There were so many towns to explore, hills to climb, roads disappearing into the distance. The sound of crashing waves…. The smell of dry earth and long grass…. The setting sun framing a thorn tree…. The energy that is Africa! Hard to describe. Incredible. Feel honoured to have been able to see this much of the country. Somehow saddened by the fact that there is so much more to see. Want to see it all, experience everything. Want to know all there is about this beautiful land…
Somehow it dawns on me that we will leave Africa, but Africa will never leave us…
We arrive in Johannesburg in the afternoon after another slow drive, trying to prolong the moments… Head to the car dealer and hand over the car. Give it a pat on the roof in parting. It served us well. Many miles of tarmac and many experiences under it wheels….
Our lift arrives to take us to the airport, and it seems so final. We’re unable to drive there ourselves any more… Like our freedom has been snatched from us. After a long wait at the airport, we are finally allowed to board the ‘plane. I turn and take one last breath… I’m going to miss that smell.

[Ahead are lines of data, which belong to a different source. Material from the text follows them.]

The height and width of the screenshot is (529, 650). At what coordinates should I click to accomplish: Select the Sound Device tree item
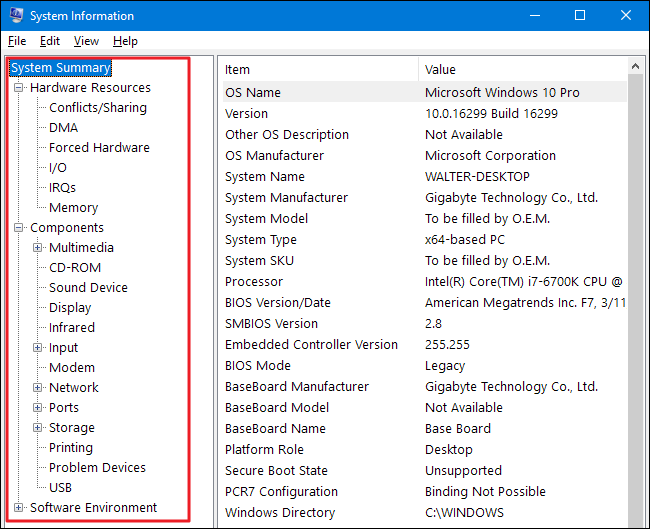[88, 288]
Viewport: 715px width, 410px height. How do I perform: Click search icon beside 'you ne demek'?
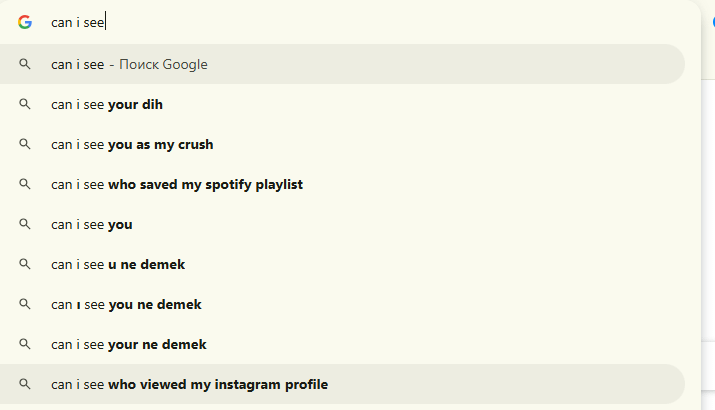(25, 304)
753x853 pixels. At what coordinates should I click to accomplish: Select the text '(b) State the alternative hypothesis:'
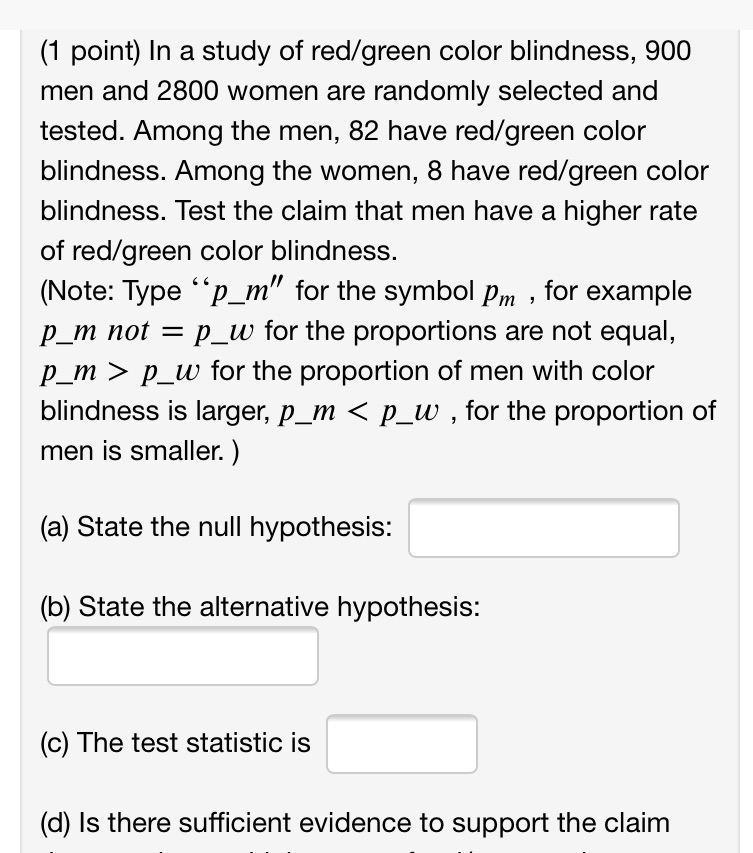click(x=260, y=606)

We were planning on becoming scuba diving instructors in the Caribbean, having turned our backs on the corporate world. Marcel had already passed the “Guppy Course” (Open Water 1) and kept me company as I learned mine. Together we followed Open Water 2, Rescue Diver and Master Diver courses.
During our Master Diving training course, we were instructed to do a shore-entry navigation dive in our buddy pairs. This meant kitting up on the beach, easing into the waves, setting the appropriate navigation course, putting fins on, submerging beneath the waves and setting off in the right direction.